5. Mention something about a blog post you read. I had two great authors recently who commented on one of my posts when they asked to be review, and it pushed them to the top of my review list. It's can be as simple as "I totally love your review of XXX" or "I see you still need a K title for your A-Z reading challenge." This shows me you've at least perused my blog, which I appreciate. If you expect me to read your book, I expect you to read some of my posts. It's a give and take. 

6. Don't tell me that you know I will love reading your book. You don't know me, and you don't know what I like to read. I don't like being told what to do or how to feel. Just ask my mother how well that's worked out for her.

7. Make sure your initial email is well-written and concise. No joke, I've had authors email me and I can't even tell what they're asking me. Example "i would love for to read my book. I'ts about a boy who is an alien but loves a girl who is not. please let me knwo and i will send to you." Now, an error or two can be overlooked. I know authors send tons of requests and emails every single day. But, if I can barely get through your email without cringing then I'm probably not going to want to read your book either. Thanks, but no thanks.

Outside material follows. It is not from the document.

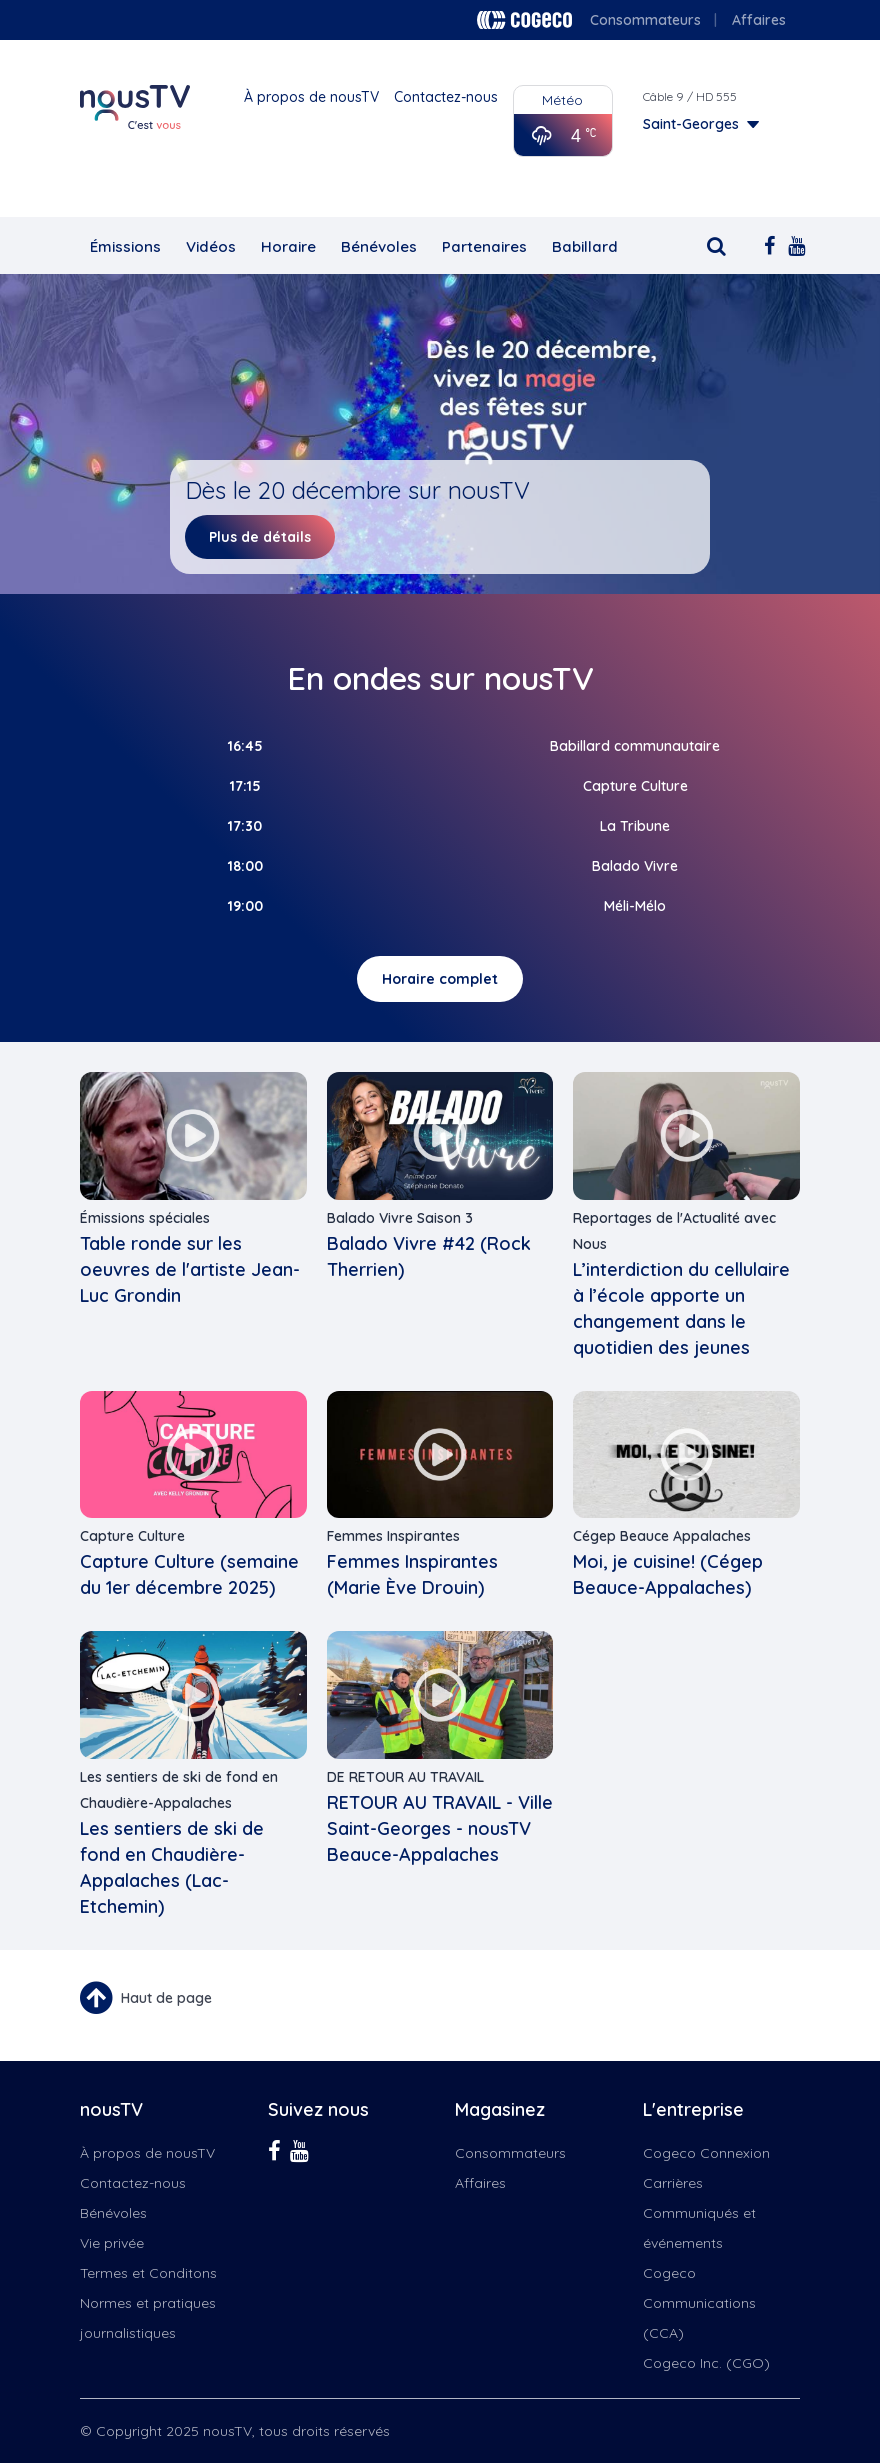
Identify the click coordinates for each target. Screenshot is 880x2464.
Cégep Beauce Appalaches (662, 1536)
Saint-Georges (691, 124)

8. Don't resend the same email if you haven't heard back from me. I either haven't had a chance to respond to you yet, or I'm not interested. Sending me the same exact email won't help your case. If you want to send a follow up, that's perfectly reasonable. Something as simple as "Just wondering if you've had a chance to look over my request I sent on [date] and your interest level if you have."

9. Email me. I like email, it helps me stay organized. I'm a nut who has 10 subfolders to sort things into. So if you think asking me over Facebook or Twitter is the best move, think again. I'm usually on those two for about five minutes for a quick check and post, but that's about it. It also means there's a very good chance you haven't even looked at my blog. Does that mean everyone prefers email? Not at all. But it's probably the best bet. 

10. Don't be offended if I don't respond ever. While I try my best to get back to authors who do follow my guidelines, I lead a busy life. We all do. Sometimes I read an email and I'm not interested in reviewing for whatever reason, so I put it in the back of my mind to respond to later. Then I forget, because I'm human and sometimes forget things. It doesn't mean I hate you, but after a certain amount of time I'm going to assume you've probably forgotten about me.

In short, be personal, polite and include as much information as possible in your first contact. 

Edit: Here's a great example. I received this just one day after posting these guidelines.  I took out the name and title so as not to embarrass anyone.


I am XXXX and my debut fantasy novel, XXXX has been released recently. So, it would be really great if you could please review it.
- and he didn't even sign his name

Yea, and it'd be great if you could please go away.